Source data
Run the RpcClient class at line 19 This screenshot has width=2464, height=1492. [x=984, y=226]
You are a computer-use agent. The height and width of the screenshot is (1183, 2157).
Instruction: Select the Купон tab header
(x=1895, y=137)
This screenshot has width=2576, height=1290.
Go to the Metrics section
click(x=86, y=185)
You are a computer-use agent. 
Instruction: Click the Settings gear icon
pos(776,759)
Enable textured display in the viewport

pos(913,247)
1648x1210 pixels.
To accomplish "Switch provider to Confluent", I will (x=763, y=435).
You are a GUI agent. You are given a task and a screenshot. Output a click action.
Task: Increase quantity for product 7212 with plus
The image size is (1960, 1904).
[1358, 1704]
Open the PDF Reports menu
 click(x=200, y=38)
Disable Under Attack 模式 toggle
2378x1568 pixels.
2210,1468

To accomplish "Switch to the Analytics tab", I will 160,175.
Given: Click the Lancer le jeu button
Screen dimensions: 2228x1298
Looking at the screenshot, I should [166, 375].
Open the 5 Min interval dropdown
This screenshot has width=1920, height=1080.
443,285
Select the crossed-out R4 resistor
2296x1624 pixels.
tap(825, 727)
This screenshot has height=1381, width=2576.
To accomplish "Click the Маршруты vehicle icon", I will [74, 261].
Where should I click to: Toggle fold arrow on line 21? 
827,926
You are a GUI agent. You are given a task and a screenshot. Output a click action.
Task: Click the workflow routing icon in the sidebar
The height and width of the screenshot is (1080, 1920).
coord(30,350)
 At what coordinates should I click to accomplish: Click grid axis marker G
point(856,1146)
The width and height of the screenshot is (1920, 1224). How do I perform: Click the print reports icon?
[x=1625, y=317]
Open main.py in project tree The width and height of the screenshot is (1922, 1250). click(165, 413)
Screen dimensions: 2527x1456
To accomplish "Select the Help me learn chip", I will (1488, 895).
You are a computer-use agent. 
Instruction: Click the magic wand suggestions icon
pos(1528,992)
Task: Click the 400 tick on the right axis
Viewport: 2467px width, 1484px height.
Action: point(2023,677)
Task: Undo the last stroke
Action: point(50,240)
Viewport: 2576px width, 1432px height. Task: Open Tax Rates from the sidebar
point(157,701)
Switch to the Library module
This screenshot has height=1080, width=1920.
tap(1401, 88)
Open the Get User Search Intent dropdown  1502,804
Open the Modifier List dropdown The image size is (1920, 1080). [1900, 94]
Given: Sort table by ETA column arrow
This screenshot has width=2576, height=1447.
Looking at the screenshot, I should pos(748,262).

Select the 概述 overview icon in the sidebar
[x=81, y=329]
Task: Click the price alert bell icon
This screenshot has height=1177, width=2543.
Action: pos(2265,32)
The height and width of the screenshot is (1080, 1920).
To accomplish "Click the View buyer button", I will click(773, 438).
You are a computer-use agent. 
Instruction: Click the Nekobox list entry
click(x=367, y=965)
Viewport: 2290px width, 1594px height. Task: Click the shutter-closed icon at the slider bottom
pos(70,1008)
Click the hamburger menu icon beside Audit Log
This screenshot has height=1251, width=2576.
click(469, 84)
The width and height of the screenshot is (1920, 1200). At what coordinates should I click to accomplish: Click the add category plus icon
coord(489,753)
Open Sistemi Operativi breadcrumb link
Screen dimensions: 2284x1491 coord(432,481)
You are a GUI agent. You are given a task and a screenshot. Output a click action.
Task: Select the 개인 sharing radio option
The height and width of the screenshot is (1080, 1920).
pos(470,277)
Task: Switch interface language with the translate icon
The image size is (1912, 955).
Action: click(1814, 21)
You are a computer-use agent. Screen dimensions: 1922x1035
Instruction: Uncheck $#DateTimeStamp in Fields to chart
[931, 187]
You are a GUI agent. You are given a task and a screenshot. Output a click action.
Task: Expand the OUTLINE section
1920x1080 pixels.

- WHAT NEEDS TO BE DONE -
Retype the data shown above so that each line matches the original.

- REPLY TO THE TASK -
Run the RpcClient class at line 19 This screenshot has width=2464, height=1492. [x=984, y=226]
You are a computer-use agent. The height and width of the screenshot is (1183, 2157).
Instruction: Select the Купон tab header
(x=1895, y=137)
This screenshot has width=2576, height=1290.
Go to the Metrics section
click(x=86, y=185)
You are a computer-use agent. 
Instruction: Click the Settings gear icon
pos(776,759)
Enable textured display in the viewport

pos(913,247)
1648x1210 pixels.
To accomplish "Switch provider to Confluent", I will (x=763, y=435).
You are a GUI agent. You are given a task and a screenshot. Output a click action.
Task: Increase quantity for product 7212 with plus
The image size is (1960, 1904).
[1358, 1704]
Open the PDF Reports menu
 click(x=200, y=38)
Disable Under Attack 模式 toggle
2378x1568 pixels.
2210,1468

To accomplish "Switch to the Analytics tab", I will 160,175.
Given: Click the Lancer le jeu button
Screen dimensions: 2228x1298
Looking at the screenshot, I should [166, 375].
Open the 5 Min interval dropdown
This screenshot has width=1920, height=1080.
443,285
Select the crossed-out R4 resistor
2296x1624 pixels.
tap(825, 727)
This screenshot has height=1381, width=2576.
To accomplish "Click the Маршруты vehicle icon", I will [74, 261].
Where should I click to: Toggle fold arrow on line 21? 
827,926
You are a GUI agent. You are given a task and a screenshot. Output a click action.
Task: Click the workflow routing icon in the sidebar
The height and width of the screenshot is (1080, 1920).
coord(30,350)
 At what coordinates should I click to accomplish: Click grid axis marker G
point(856,1146)
The width and height of the screenshot is (1920, 1224). How do I perform: Click the print reports icon?
[x=1625, y=317]
Open main.py in project tree The width and height of the screenshot is (1922, 1250). click(165, 413)
Screen dimensions: 2527x1456
To accomplish "Select the Help me learn chip", I will (1488, 895).
You are a computer-use agent. 
Instruction: Click the magic wand suggestions icon
pos(1528,992)
Task: Click the 400 tick on the right axis
Viewport: 2467px width, 1484px height.
Action: point(2023,677)
Task: Undo the last stroke
Action: point(50,240)
Viewport: 2576px width, 1432px height. Task: Open Tax Rates from the sidebar
point(157,701)
Switch to the Library module
This screenshot has height=1080, width=1920.
tap(1401, 88)
Open the Get User Search Intent dropdown  1502,804
Open the Modifier List dropdown The image size is (1920, 1080). [1900, 94]
Given: Sort table by ETA column arrow
This screenshot has width=2576, height=1447.
Looking at the screenshot, I should pos(748,262).

Select the 概述 overview icon in the sidebar
[x=81, y=329]
Task: Click the price alert bell icon
This screenshot has height=1177, width=2543.
Action: pos(2265,32)
The height and width of the screenshot is (1080, 1920).
To accomplish "Click the View buyer button", I will click(773, 438).
You are a computer-use agent. 
Instruction: Click the Nekobox list entry
click(x=367, y=965)
Viewport: 2290px width, 1594px height. Task: Click the shutter-closed icon at the slider bottom
pos(70,1008)
Click the hamburger menu icon beside Audit Log
This screenshot has height=1251, width=2576.
click(469, 84)
The width and height of the screenshot is (1920, 1200). At what coordinates should I click to accomplish: Click the add category plus icon
coord(489,753)
Open Sistemi Operativi breadcrumb link
Screen dimensions: 2284x1491 coord(432,481)
You are a GUI agent. You are given a task and a screenshot. Output a click action.
Task: Select the 개인 sharing radio option
The height and width of the screenshot is (1080, 1920).
pos(470,277)
Task: Switch interface language with the translate icon
The image size is (1912, 955).
Action: click(1814, 21)
You are a computer-use agent. Screen dimensions: 1922x1035
Instruction: Uncheck $#DateTimeStamp in Fields to chart
[931, 187]
You are a GUI agent. You are given a task and a screenshot. Output a click action.
Task: Expand the OUTLINE section
1920x1080 pixels.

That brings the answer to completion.